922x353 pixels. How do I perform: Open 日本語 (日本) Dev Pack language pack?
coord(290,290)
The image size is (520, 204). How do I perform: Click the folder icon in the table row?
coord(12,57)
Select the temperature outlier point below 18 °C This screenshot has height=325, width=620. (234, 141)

---

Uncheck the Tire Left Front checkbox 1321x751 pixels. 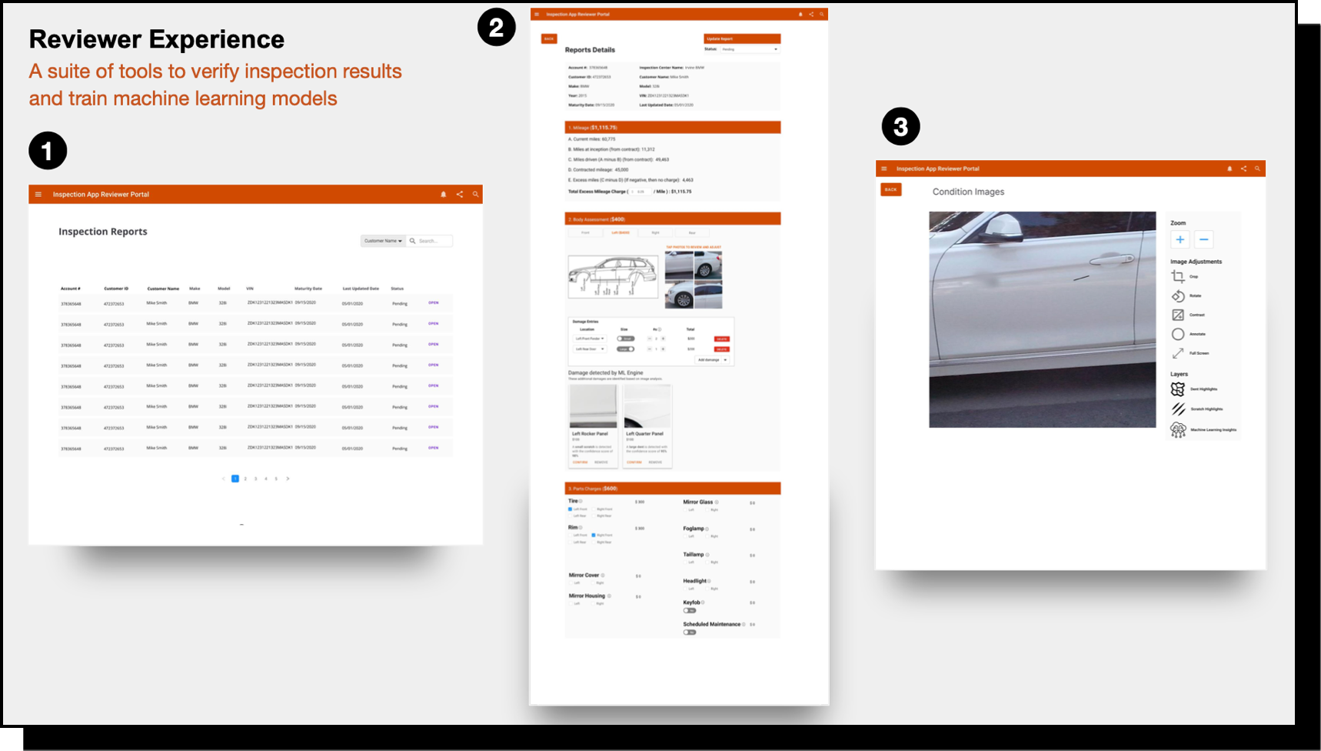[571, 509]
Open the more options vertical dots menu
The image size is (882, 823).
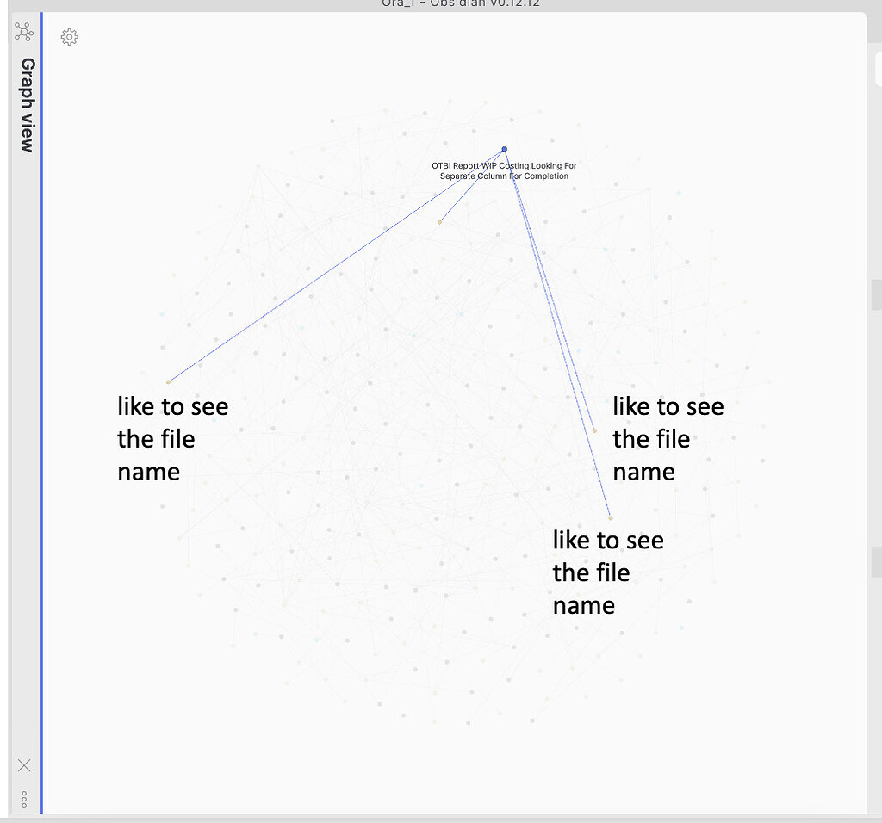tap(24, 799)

AIM OF THE TASK » Print again the lines of the entries above that fall between the line holding "922x353 pixels. How" and the line holding "Select the temperature", inclusive, exactly as they stand.

WRITTEN SOLUTION »
922x353 pixels. How do I perform: Open 日本語 (日本) Dev Pack language pack?
coord(290,290)
The image size is (520, 204). How do I perform: Click the folder icon in the table row?
coord(12,57)
Select the temperature outlier point below 18 °C This screenshot has height=325, width=620. (234, 141)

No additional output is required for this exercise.